* Task directions:
Please copy each line below that contains the string "computer".

* Dataset records:
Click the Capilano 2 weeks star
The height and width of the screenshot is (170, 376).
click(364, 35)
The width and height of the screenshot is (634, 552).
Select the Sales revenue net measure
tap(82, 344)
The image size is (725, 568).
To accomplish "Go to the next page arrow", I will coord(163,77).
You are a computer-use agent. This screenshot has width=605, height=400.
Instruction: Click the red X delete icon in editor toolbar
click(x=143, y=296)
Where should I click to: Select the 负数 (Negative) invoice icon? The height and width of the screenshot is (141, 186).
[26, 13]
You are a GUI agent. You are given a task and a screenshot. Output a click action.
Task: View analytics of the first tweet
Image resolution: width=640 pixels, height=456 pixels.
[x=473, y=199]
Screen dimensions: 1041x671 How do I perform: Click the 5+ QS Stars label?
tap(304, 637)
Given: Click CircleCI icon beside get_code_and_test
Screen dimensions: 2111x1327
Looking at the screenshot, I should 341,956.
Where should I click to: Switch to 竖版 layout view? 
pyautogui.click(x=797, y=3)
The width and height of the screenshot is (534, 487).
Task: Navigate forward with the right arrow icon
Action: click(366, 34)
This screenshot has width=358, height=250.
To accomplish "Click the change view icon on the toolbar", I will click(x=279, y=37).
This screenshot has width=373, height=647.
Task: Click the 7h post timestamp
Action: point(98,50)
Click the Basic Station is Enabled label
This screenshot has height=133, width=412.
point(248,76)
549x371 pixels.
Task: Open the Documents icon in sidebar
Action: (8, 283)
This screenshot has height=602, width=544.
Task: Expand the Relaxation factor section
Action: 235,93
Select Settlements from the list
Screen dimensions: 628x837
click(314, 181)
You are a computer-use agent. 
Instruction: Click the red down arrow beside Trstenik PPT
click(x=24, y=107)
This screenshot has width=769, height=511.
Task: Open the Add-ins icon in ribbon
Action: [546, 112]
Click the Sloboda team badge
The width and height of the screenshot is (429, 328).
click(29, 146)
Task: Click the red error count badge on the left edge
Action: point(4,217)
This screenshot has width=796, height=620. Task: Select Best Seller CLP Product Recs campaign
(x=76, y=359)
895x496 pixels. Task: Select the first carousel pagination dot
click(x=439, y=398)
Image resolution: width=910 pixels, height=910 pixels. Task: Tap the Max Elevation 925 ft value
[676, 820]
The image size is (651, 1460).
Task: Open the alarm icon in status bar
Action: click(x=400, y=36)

* Written response:
You are a computer-use agent. This screenshot has width=605, height=400.
You are a computer-use agent. 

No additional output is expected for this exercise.